Please output the section of the listing below that opens with the line containing "About Us (620, 2094)" and closes with the line containing "Continue (456, 2529)", exactly and with nothing else.

Material for this task:
Content starts

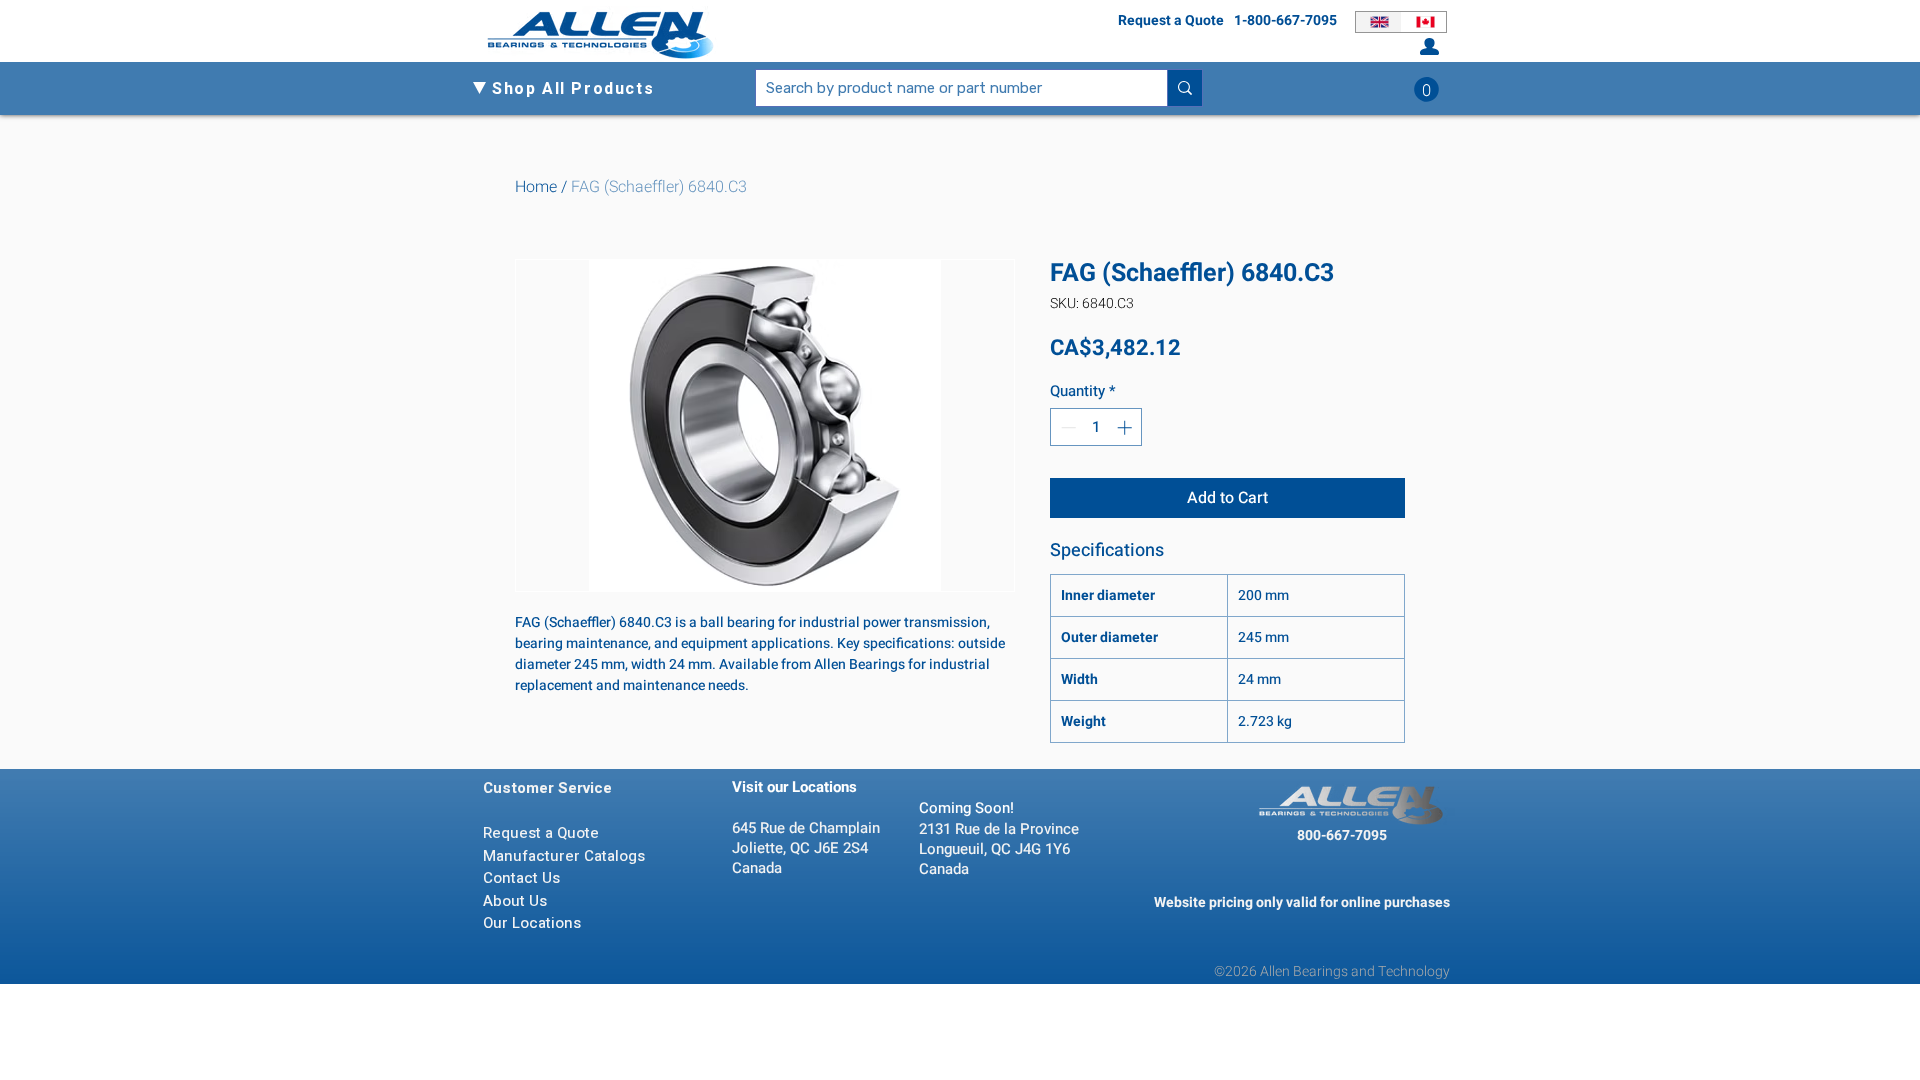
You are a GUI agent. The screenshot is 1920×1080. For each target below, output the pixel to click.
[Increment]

Content ends
Content starts

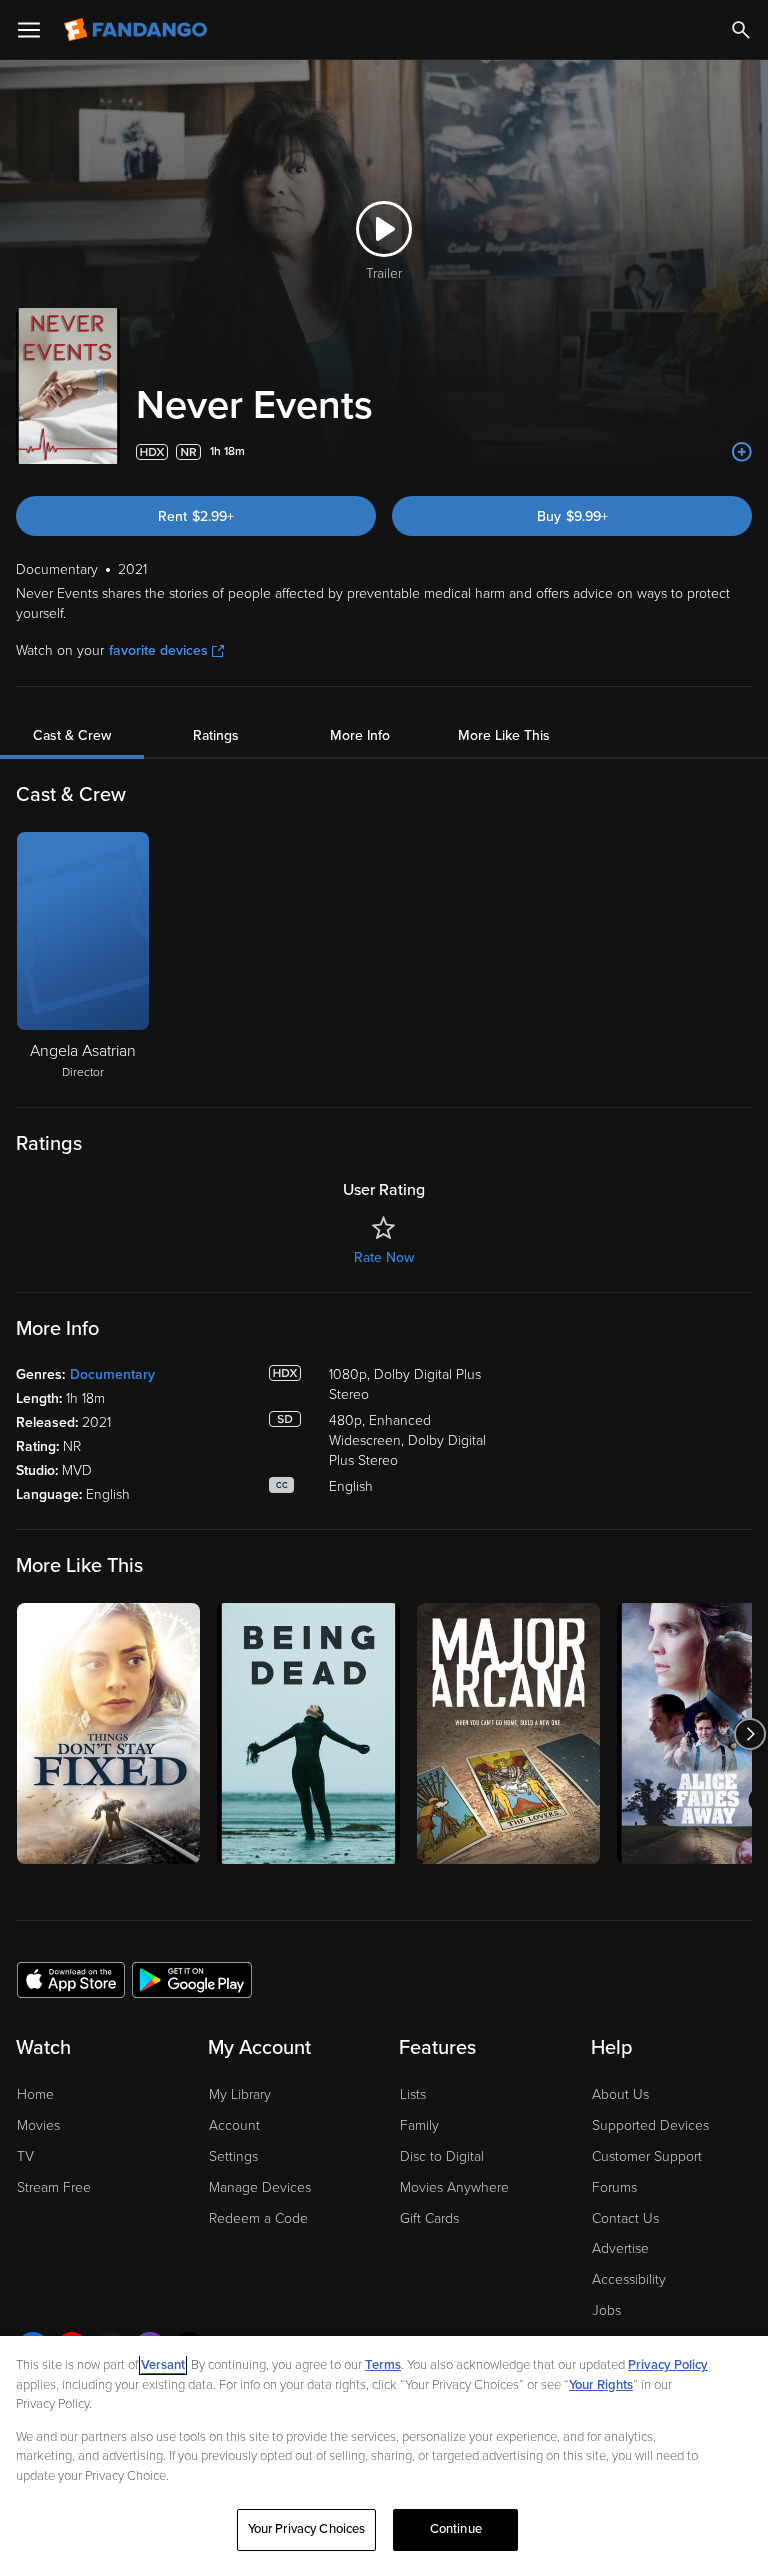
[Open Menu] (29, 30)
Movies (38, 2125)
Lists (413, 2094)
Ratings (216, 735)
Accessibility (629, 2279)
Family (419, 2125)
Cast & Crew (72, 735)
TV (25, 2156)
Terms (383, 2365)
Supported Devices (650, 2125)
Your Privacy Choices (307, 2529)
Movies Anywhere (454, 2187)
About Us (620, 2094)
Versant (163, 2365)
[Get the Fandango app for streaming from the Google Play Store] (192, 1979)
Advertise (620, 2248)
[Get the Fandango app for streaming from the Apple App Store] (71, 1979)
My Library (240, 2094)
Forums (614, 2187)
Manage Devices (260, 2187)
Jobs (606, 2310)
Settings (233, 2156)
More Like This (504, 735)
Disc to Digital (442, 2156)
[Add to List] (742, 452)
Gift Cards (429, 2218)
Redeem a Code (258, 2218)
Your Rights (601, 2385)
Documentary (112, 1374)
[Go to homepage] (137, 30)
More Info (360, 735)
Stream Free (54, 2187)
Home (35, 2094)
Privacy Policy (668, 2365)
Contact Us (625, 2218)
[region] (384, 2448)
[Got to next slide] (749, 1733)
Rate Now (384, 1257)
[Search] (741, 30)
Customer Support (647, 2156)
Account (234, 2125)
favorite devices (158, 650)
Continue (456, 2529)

Content ends
Content starts

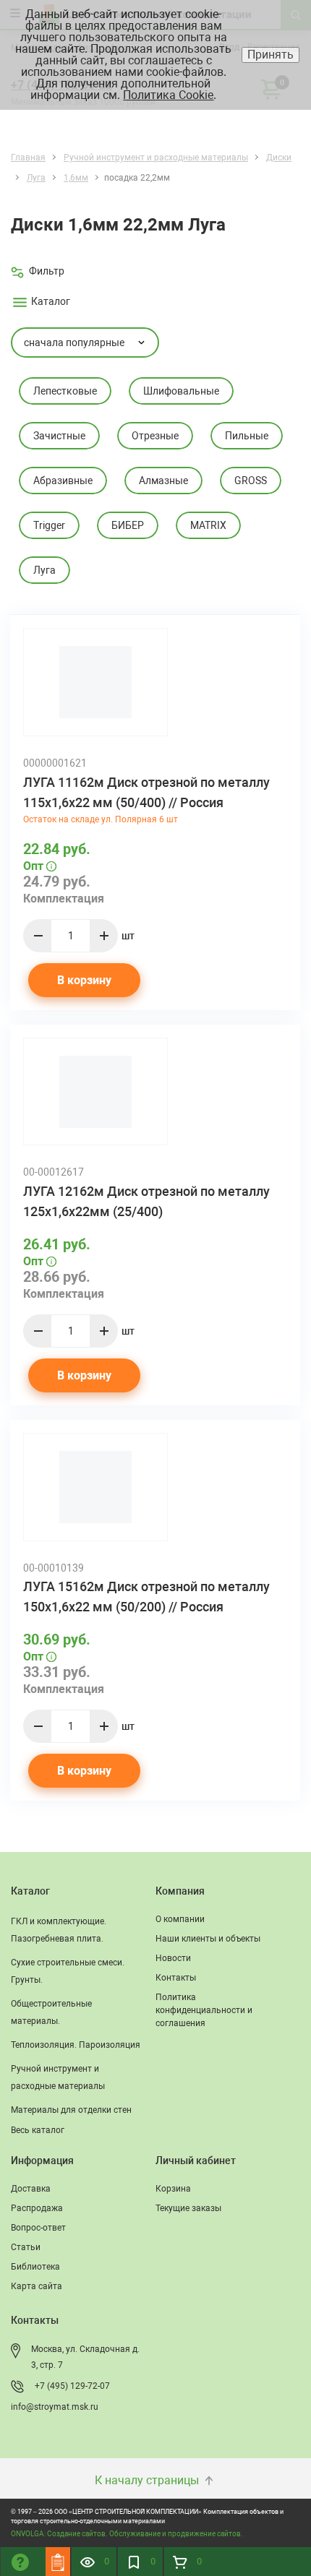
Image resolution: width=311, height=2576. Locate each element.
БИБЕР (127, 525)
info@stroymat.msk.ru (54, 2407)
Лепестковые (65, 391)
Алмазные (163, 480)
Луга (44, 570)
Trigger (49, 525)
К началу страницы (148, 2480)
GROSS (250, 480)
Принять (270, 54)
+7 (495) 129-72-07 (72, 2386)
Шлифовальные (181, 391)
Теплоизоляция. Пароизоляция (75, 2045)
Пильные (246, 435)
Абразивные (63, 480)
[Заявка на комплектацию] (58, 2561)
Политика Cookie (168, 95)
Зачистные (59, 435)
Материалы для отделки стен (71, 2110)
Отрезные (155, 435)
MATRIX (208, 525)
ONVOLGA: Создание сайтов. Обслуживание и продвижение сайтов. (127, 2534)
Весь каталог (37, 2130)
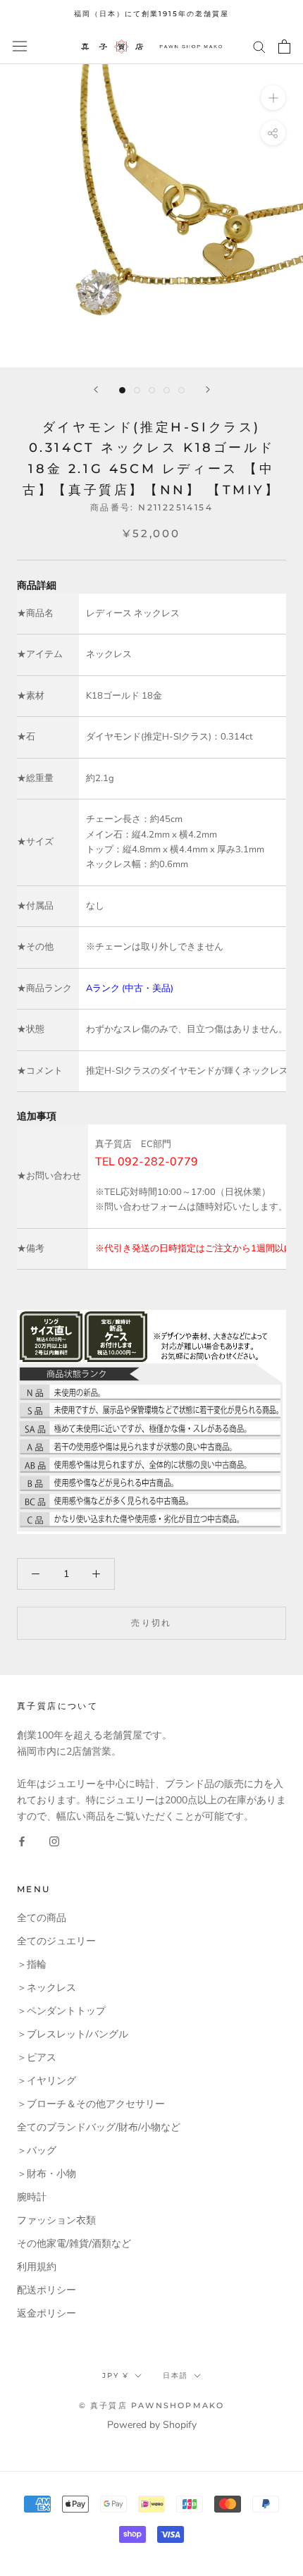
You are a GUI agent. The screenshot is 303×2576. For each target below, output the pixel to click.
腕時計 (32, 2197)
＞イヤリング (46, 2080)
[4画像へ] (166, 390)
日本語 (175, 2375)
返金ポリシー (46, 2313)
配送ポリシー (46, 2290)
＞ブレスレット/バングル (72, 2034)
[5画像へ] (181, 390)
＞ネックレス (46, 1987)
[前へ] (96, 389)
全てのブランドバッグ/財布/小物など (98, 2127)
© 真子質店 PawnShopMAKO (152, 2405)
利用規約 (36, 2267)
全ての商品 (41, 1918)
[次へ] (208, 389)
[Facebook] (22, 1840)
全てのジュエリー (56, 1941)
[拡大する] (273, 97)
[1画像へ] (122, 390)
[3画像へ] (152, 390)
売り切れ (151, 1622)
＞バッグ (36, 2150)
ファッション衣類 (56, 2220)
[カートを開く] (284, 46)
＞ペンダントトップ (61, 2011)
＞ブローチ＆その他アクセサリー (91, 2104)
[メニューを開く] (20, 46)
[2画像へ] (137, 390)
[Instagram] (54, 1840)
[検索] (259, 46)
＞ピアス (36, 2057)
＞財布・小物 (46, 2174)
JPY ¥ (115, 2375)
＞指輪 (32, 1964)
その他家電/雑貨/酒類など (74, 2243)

Content ends

Completed exercise:
About Us (620, 2094)
Versant (163, 2365)
[Get the Fandango app for streaming from the Google Play Store] (192, 1979)
Advertise (620, 2248)
[Get the Fandango app for streaming from the Apple App Store] (71, 1979)
My Library (240, 2094)
Forums (614, 2187)
Manage Devices (260, 2187)
Jobs (606, 2310)
Settings (233, 2156)
More Like This (504, 735)
Disc to Digital (442, 2156)
[Add to List] (742, 452)
Gift Cards (429, 2218)
Redeem a Code (258, 2218)
Your Rights (601, 2385)
Documentary (112, 1374)
[Go to homepage] (137, 30)
More Info (360, 735)
Stream Free (54, 2187)
Home (35, 2094)
Privacy Policy (668, 2365)
Contact Us (625, 2218)
[region] (384, 2448)
[Got to next slide] (749, 1733)
Rate Now (384, 1257)
[Search] (741, 30)
Customer Support (647, 2156)
Account (234, 2125)
favorite devices (158, 650)
Continue (456, 2529)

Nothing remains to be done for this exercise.